- [Exercise details]:
Starting at the line that contains "This screenshot has height=266, width=319.", copy every line through the end of the records below exactly as written, leaving out pictures.

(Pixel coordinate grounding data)
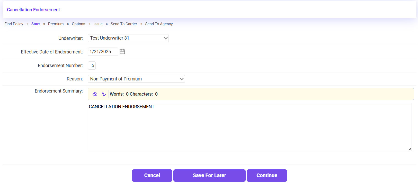Focus the Endorsement Number field
This screenshot has height=183, width=418.
pyautogui.click(x=92, y=66)
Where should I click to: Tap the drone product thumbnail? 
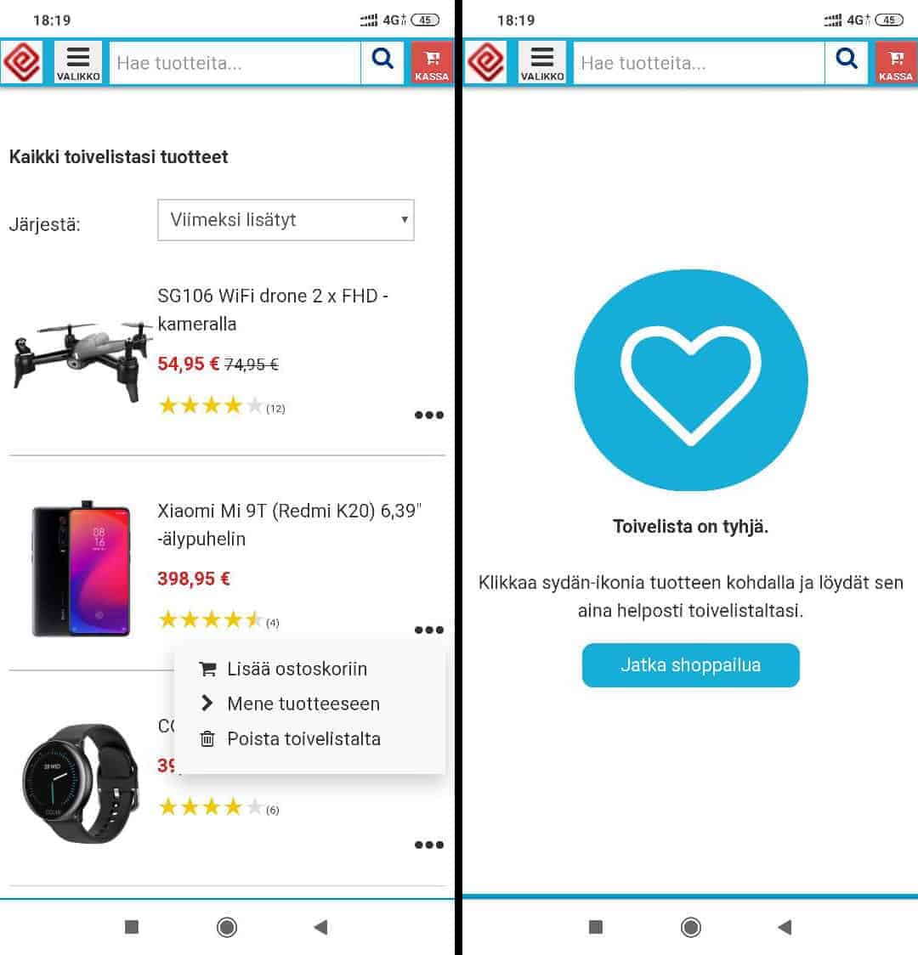[82, 360]
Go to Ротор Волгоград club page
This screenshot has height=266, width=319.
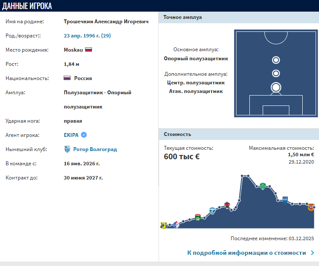pos(95,149)
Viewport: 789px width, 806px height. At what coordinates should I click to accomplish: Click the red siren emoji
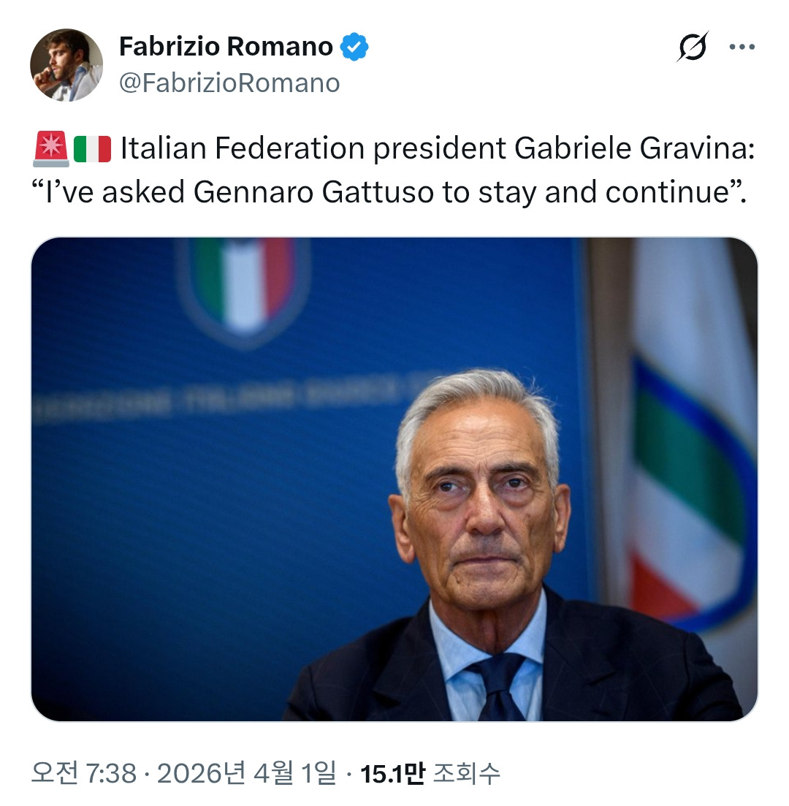pyautogui.click(x=50, y=150)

- [Answer area]:
This screenshot has height=266, width=319.
pos(95,149)
Viewport: 789px width, 806px height. At what coordinates should I click to accomplish: Click the red siren emoji
pyautogui.click(x=50, y=150)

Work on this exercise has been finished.